The main character, Will, is a throwback to Matthew Broderick's original character. While doing tech support on his neighbors computer (who just happens to be Arab), Will decides to play R.I.P.L.E.Y.'s terrorist online game to win some money so he can go on a trip to Canada with the high school chess team. No wait, just kidding. He's winning money so he can get some tang while on on the class chess team trip.





R.I.P.L.E.Y. perceives Will to be a bio-chemical terrorism threat and uses the trip to Canada as an excuse to send agents to imprison his Mom and lower his Ebay rating or some retarded shit. There's a chase scene, and apparently this computer was so expensive, government agents are now forced to drive Chevy Cobalts. Throughout all this silliness, Will is accompanied by his stereotypical-future-girlfriend-by-the-end-of-this-movie (who is played by 27 year old Amanda Walsh, which seems a little old to be cast as a jailbait high school student). Anyhow, they manage to evade the $300 million computer and several federal agents long enough to try to hack into it while at an Internet cafe.





When this doesn't work, they decide to go with plan B: get into the back of a pickup truck with a creepy old man. This is surprisingly more effective since the old man turns out to be one of the characters from WarGames 1: Not the Movie You're Watching. He takes them to a secluded hideaway where he shows them W.O.P.R., 1983's technology at it's finest, which at this point in time is slightly more powerful than a solar calculator.





In the past 25 years, no one thought to change the password on W.O.P.R., so they log in and try to use it to stop R.I.P.L.E.Y. W.O.P.R. and R.I.P.L.E.Y. starting fighting which turns out to be absolutely R.E.T.A.R.D.E.D.. The W.O.P.R. tries to defeat the rogue supercomputer by opening up a bunch of FreeCell windows or something, and R.I.P.L.E.Y. responds by dropping a bomb from a predator drone.

Back in Washington DC, Will and jailbait girlfriend are brought into the Department of Information and Intelligence headquarters. You see, R.I.P.L.E.Y. is now being a dick and is trying to kill everyone it perceives to be a terrorist, but in goofy ways like changing the traffic signal while they are crossing the street.

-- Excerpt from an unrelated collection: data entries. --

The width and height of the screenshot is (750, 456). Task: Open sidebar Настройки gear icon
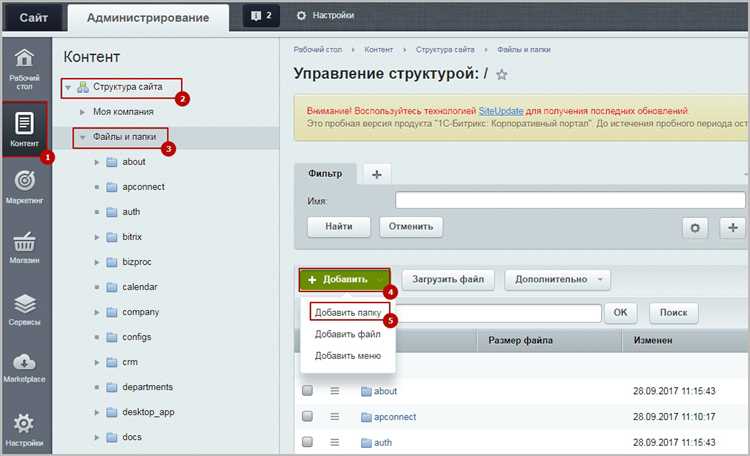(24, 423)
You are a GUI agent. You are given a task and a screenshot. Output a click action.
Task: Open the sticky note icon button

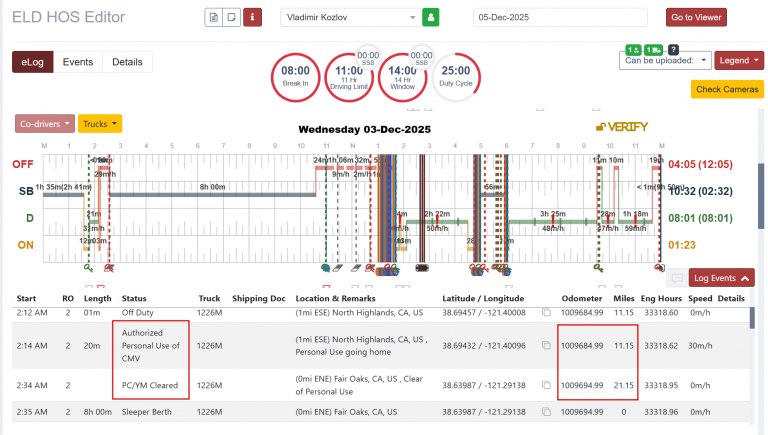click(232, 17)
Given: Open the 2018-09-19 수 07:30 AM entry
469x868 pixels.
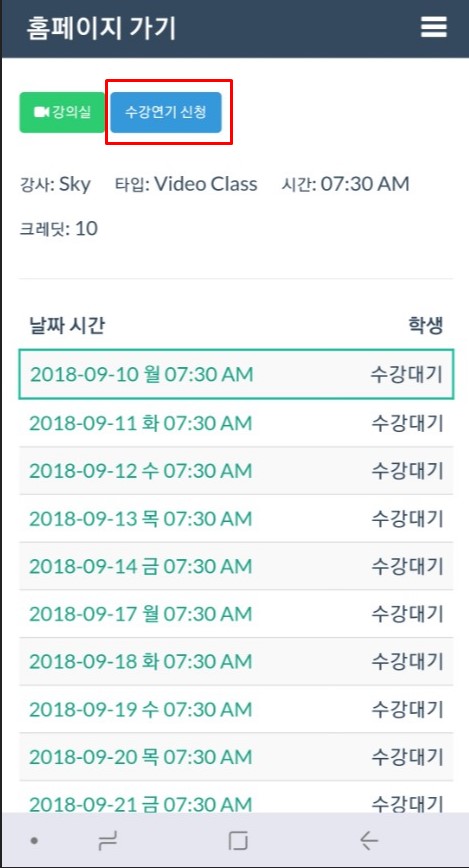Looking at the screenshot, I should 236,709.
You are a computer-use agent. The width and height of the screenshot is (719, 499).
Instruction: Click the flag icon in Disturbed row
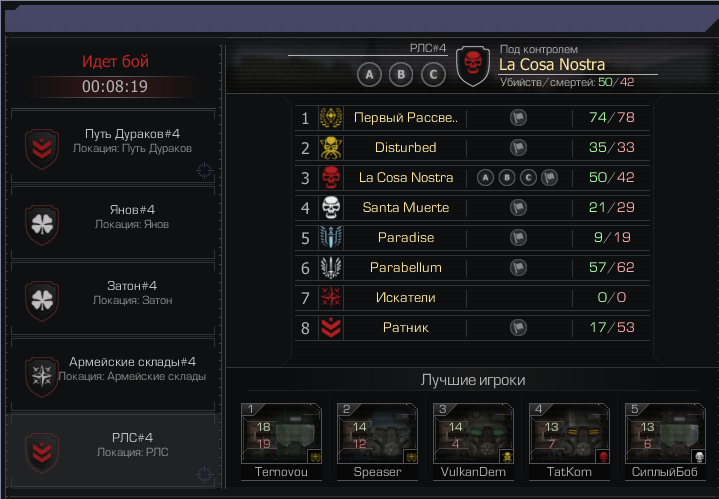518,148
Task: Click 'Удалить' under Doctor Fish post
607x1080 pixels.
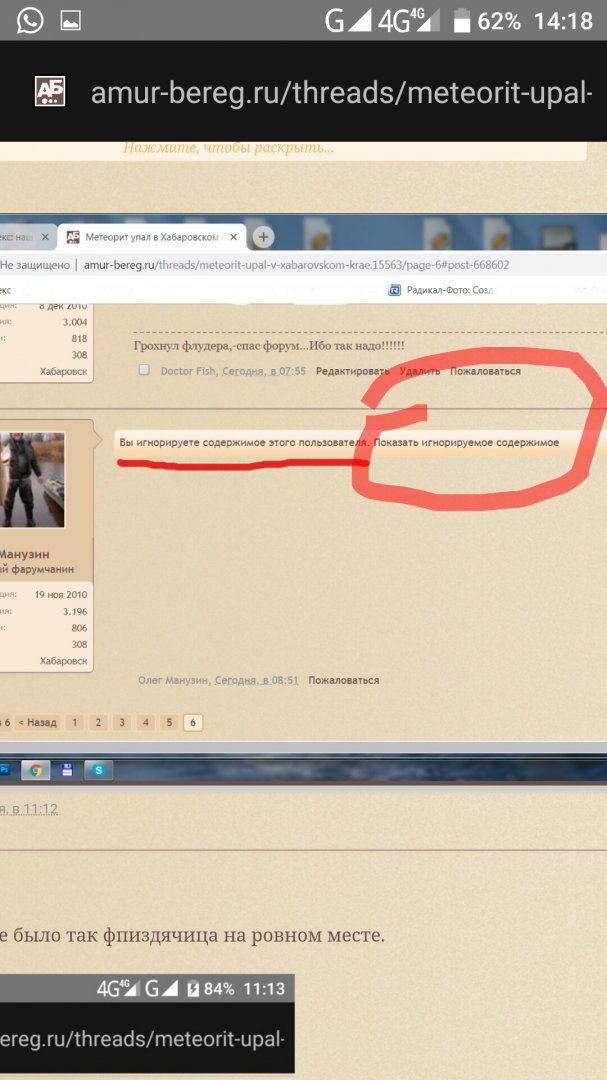Action: 419,371
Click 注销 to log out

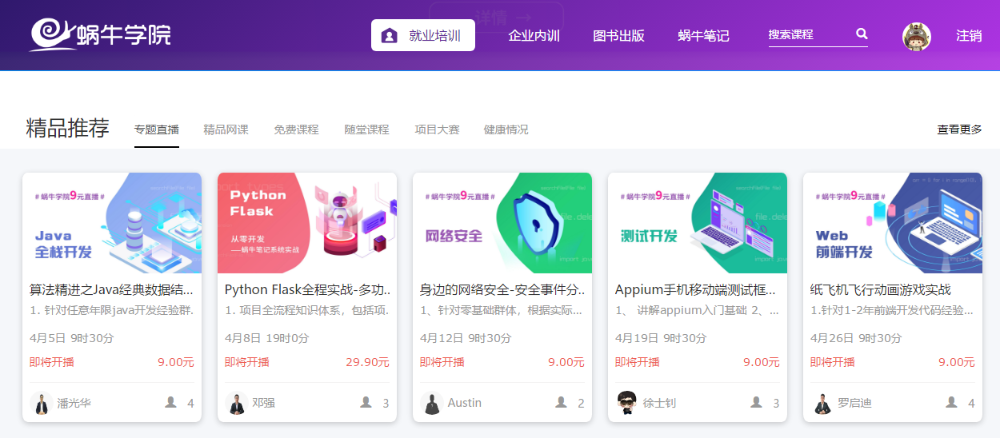tap(968, 35)
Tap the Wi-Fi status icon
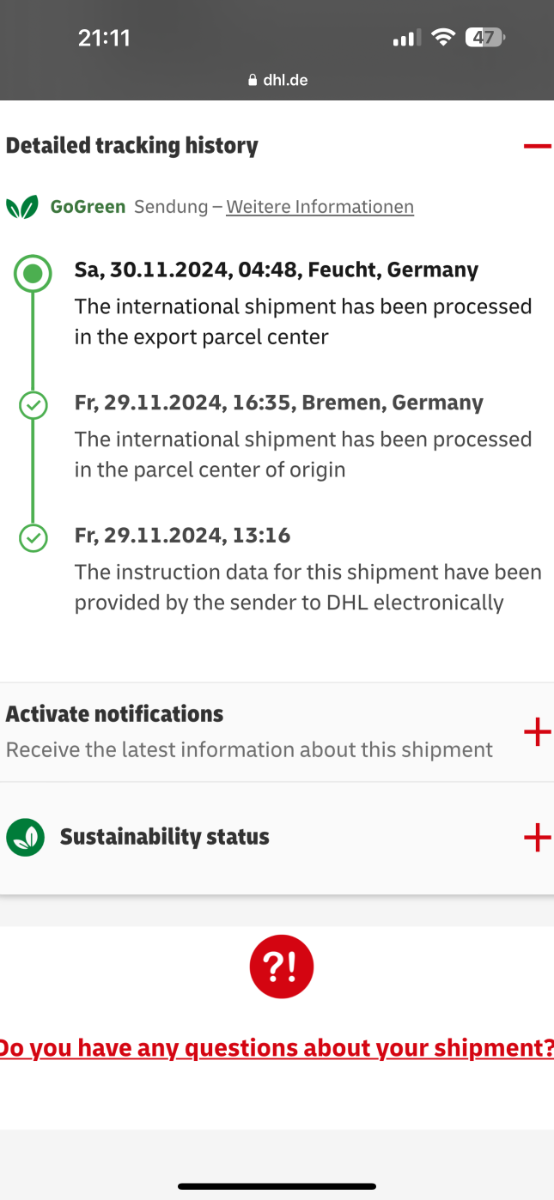This screenshot has height=1200, width=554. [442, 38]
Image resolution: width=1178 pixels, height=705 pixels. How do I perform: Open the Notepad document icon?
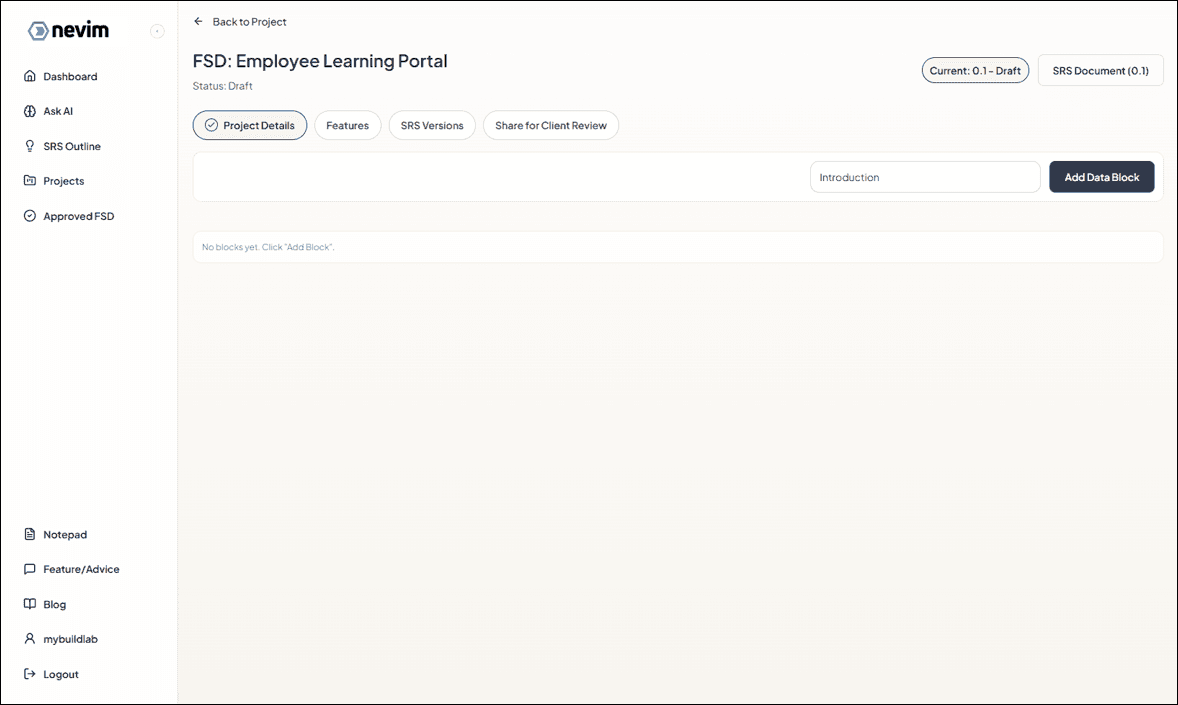(30, 534)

To stop R.I.P.L.E.Y.'s shenanigans, they launch a distributed denial-of-service attack using a list of IP addresses. Normally, my nerd rage would be off the charts at something this stupid, but I was pretty drunk at this point and didn't really care. Hell, he could try to stop R.I.P.L.E.Y. by poking its Facebook profile enough times to overheat the mainframe CPU and I wouldn't care.

This doesn't work, so one of the government agents tries shooting the computer with a gun. This is the most effective thing that has happened in the entire movie, as shooting a computer with bullets gives you a root prompt (just like in real life). They try to overload R.I.P.L.E.Y. by upping the prize money to $100 million and (presumably) making R.I.P.L.E.Y.'s boobs bigger. Millions of horny basement dwelling teenagers log on and attempt to play the game. Like every other plot thread in this movie, this also fails.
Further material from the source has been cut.